If ever the word timeless applied to a musical figure, it would be Marian McPartland.

To listen to her radio program, Piano Jazz, which has been running continuously on NPR since 1976, is to hear a woman at ease with great jazz composers like Bill Evans to the most contemporary artists such as Alicia Keyes. Her vast curiosity and sincere interest in other musicians has kept her forever young. And that’s how I found her to be when I first met her in 2007.

I went to Marian’s home in Long Island to film her for THE GIRLS IN THE BAND. From the moment I stepped in the door I knew that I was in the presence of a consummate professional. Marian was completely prepared for our interview, dressed perfectly for her “on-camera” appearance and even had her own make-up artist in attendance.

A grand piano dominated the living room and there was no doubt as to where the interview would take place. Various piles of music sat on the piano and it was easy to imagine that as soon as we left Marian would be going right back to work in preparation for her next gig. She was approaching ninety years of age and had no intention of slowing down.

Hanging on the wall next to the piano was a beautiful portrait of Marian and her close compatriot Mary Lou Williams.
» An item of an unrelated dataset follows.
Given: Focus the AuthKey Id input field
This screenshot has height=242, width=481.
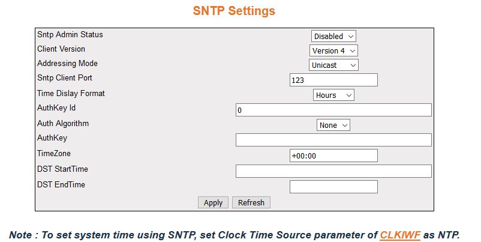Looking at the screenshot, I should coord(333,110).
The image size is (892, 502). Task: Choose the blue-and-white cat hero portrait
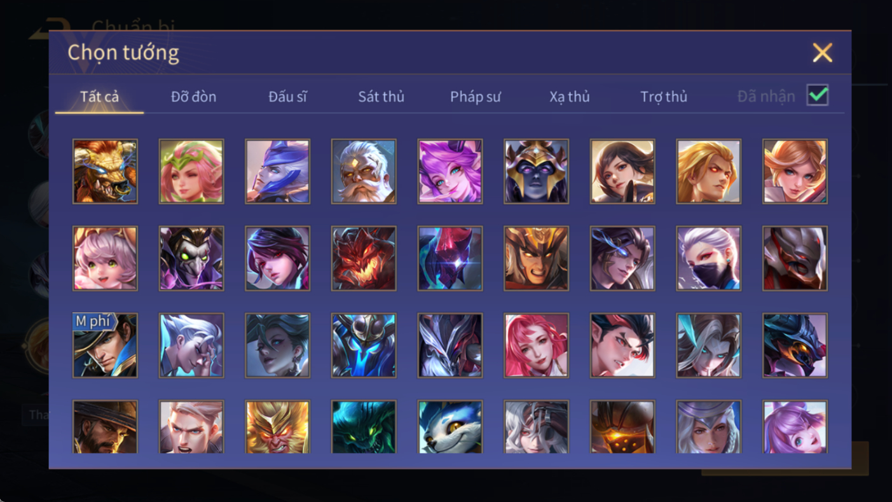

Their long history goes back to the years when they were both dominant figures in the New York jazz scene, gigging at such well known clubs as The Hickory House and Café Society, and to the time when they were preserved for posterity, posing side by side in the famed Art Kane photo “Harlem 1958.”
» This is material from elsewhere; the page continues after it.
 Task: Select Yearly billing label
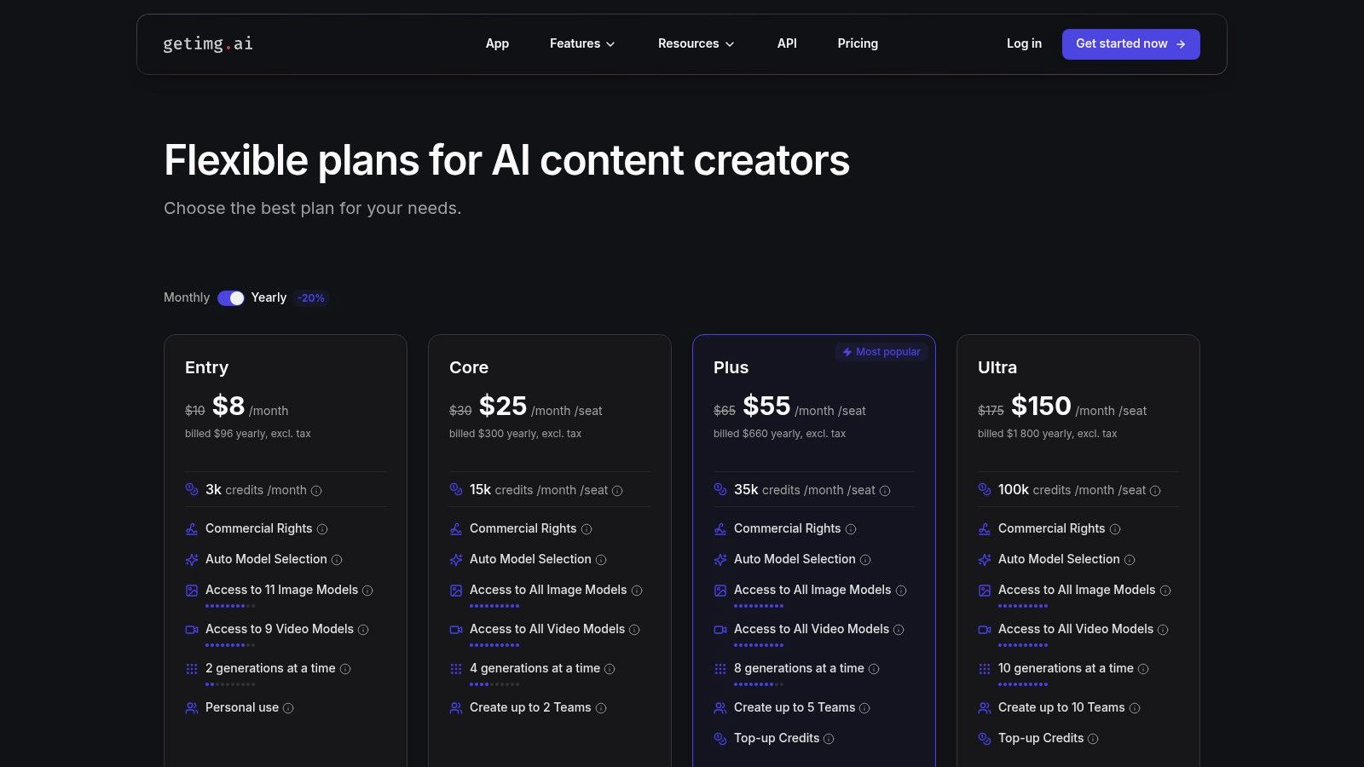point(269,297)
Sometimes when interviewing a musician, it takes a while to get the verbal pump going…not with Marian. From the first question to the last, the words and ideas flowed like music. And every story came to a point and resolved. All I could think of was “Oh, my editor is going to love this!” And so he did.

From the time that Marian appears in the documentary until the final frame, she is a driving force, sharing fascinating stories of her life and salting her conversation with colorful musician-epithets delivered in a proper British accent. The juxtaposition of what she says and how she says it are part of her unique personality, which like her music, knows no boundaries.

In 2008, Marian appeared in our remake of the Art Kane photo which features all women jazz musicians (and three men). She is the only musician to appear in both photos.

Marian can still be heard on NPR and online and on live gigs…Long live Marian McPartland.